En faisant sauter le cadenas constitutionnel contre la longévité au pouvoir, le chef de l’Etat qui a célébré le 6 novembre 2023 le 41e anniversaire de son accession au pouvoir autour d’un gâteau offert avec une tendresse ostentatoire par son épouse Chantal Biya, balayait ainsi un précieux vestige de la Tripartite. Cette mesure jadis très contestée dans les rues mais réprimée dans le sang, avait rendu encore plus complexe l’alternance dans un pays où le code électoral divise, et dont l’opposition peine à obtenir la révision. Pourtant Elecam (Elections Cameroon) avait reconnu en 2021 dans une note interne, la nécessité de réviser la loi électorale, «partant d’expériences puisées de l’organisation et la gestion des récentes échéances électorales». En dehors de l’organisme en charge des élections au Cameroun, l’opposition et la société civile, des voix – et pas des moindres – se sont levées au sein du pouvoir pour demander la révision du code électoral, afin de parvenir à des élections plus justes, crédibles et inclusives, mais aussi à la décrispation du climat politique.

Rêve souverain

«Je continue à penser et le répète, que le problème qui se pose au Cameroun est aussi celui de l’alternance et le seul remède qui pourrait guérir le mal est : la révision de la constitution ; la limitation du mandat présidentiel à deux fois cinq ans non renouvelables ; l’élection à deux tours ; la révision du code électoral ; la décentralisation dont il faut assurer la mise en place dans les six mois qui suivent le dialogue», avait déclaré en 2019 Ibrahim Mbombo Njoya, sénateur Rdpc décédé le 27 septembre 2021. Ces propos du sultan roi des Bamoun prononcés sous forme de réquisitoire à l’occasion du Grand dialogue national convoqué par Paul Biya pour trouver des solutions ultimes à la crise anglophone qui décime depuis sept ans les régions anglophones, n’avaient pas été très appréciés à Yaoundé.
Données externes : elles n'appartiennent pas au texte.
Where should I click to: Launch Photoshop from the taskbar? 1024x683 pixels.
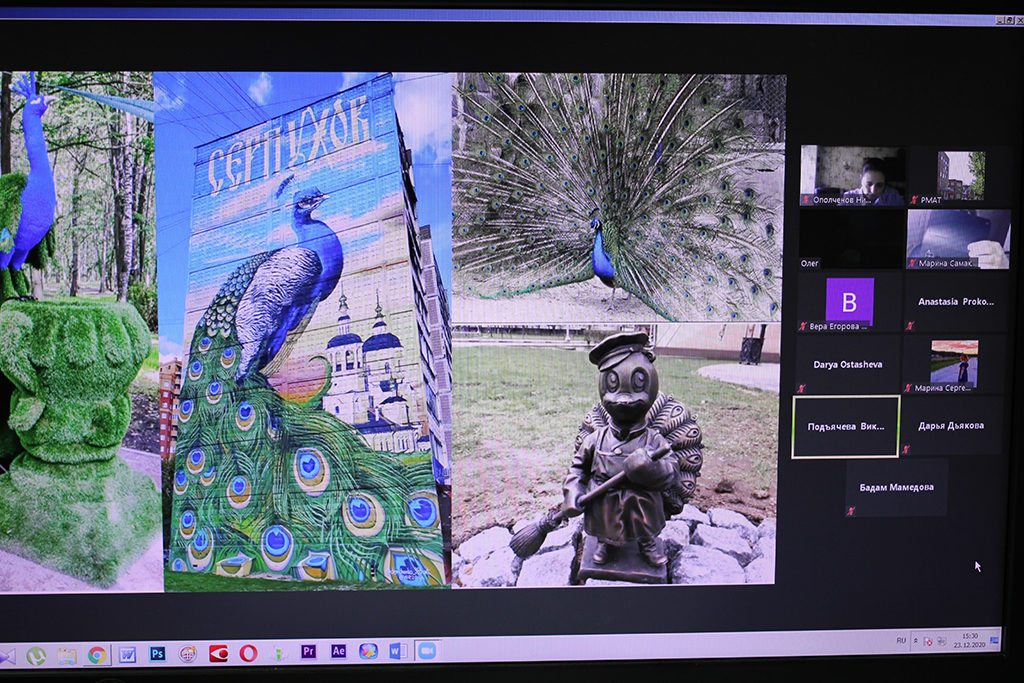click(x=158, y=654)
Pour l’opposition, c’était la preuve que le régime avait ramené le pays à une époque politique que l’on croyait révolue. Surtout que les attaques séparatistes ne cessent de faire des morts et côté institutionnel, ce n’est pas non plus le meilleur spectacle offert, si l’on scrute l’actualité sur les scandales à l’Assemblée nationale et les clivages de polichinelle entre certains hauts commis de l’Etat. De quoi exaspérer et réveiller une opinion atone qui regrette amèrement le caractère non souverain des grandes concertations nationales organisées par le chef de l’Etat camerounais, désespère des élections en l’état et rêvent d’une Conférence nationale souveraine en réalité improbable dans le contexte actuel.